Dazu gibt es in Indien eine grosse Debatte. Die einen sagen, Russland werde nie ein Vasall Chinas werden und dass wir darum unsere Optionen offenhalten sollten. Andere argumentieren, dass Russland bereits Chinas Juniorpartner sei und dass wir uns daher enger an die Amerikaner anlehnen sollten. Aber überlegen Sie sich einmal: Was machen wir, wenn morgen Trump einen Deal mit Russland macht? Wo steht Indien dann?

Wie solide ist denn die Partnerschaft Indiens mit den USA?

Das Handelsvolumen beträgt bereits 200 Milliarden Dollar. Die Rüstungsgeschäfte nehmen zu, auch die Zusammenarbeit im Technologiebereich. Und fünf Millionen Amerikaner haben indische Wurzeln – so etwa Kamala Harris. Natürlich vertreten diese Menschen nicht indische Interessen. Aber sie sind mit der indischen Kultur und Sprache vertraut. Das macht es einfacher, die Beziehung zu vertiefen.

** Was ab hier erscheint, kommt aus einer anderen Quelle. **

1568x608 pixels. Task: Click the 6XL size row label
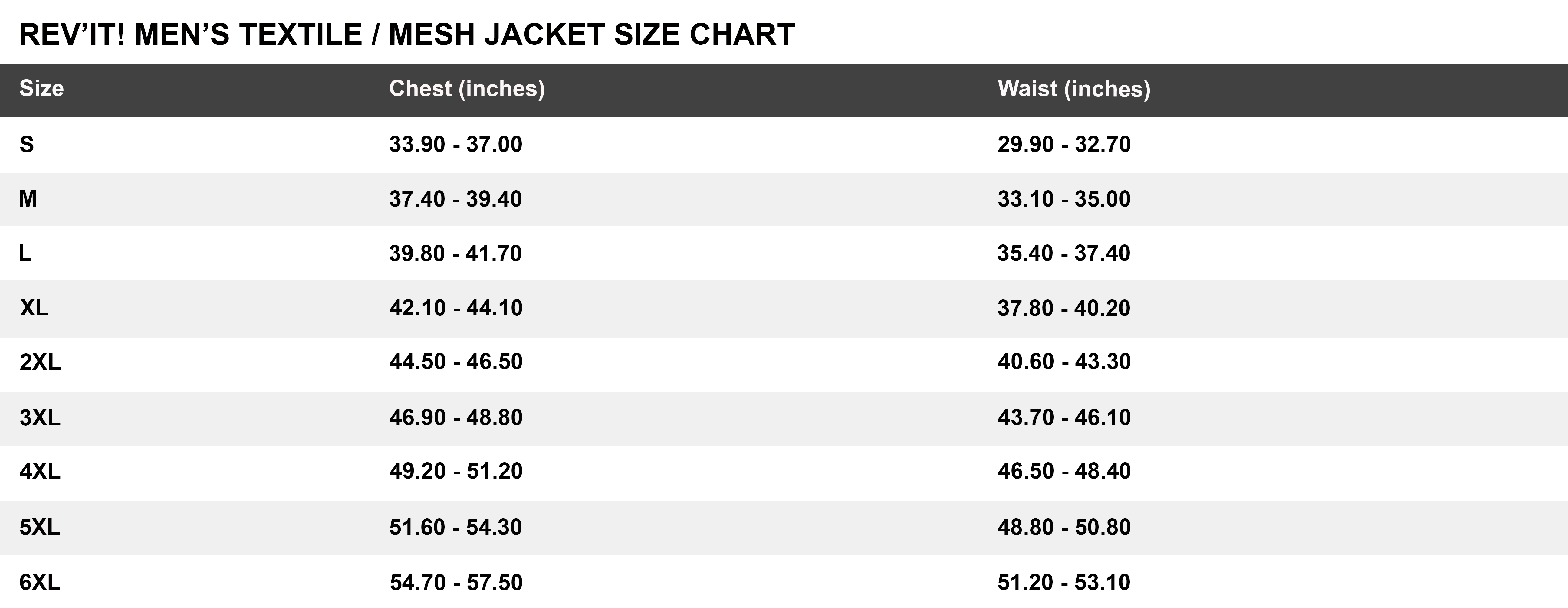pos(40,582)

Kritiker sagen, dass die Demokratie in Indien unter Druck sei. Westliche Länder schreckten aber davor zurück, die Regierung von Premierminister Modi dafür zu kritisieren, weil sie ihn im Kampf gegen China brauchten. Ist da etwas dran?

Der Westen hat während vierzig Jahren mit China geschäftet. Solange sich da gut Geld verdienen liess, hat kaum jemand nach Demokratie gefragt. Das Gleiche gilt für Saudiarabien. Ich glaube nicht an diese westliche Phrasendrescherei in Sachen Demokratie. Der Westen hat ja nach dem Einmarsch der Sowjetunion in Afghanistan dort auch den Jihad unterstützt. Es soll uns also niemand predigen. Die gleichen Typen, die für den Kolonialismus verantwortlich waren, wollen uns nun sagen, was richtig und was falsch ist?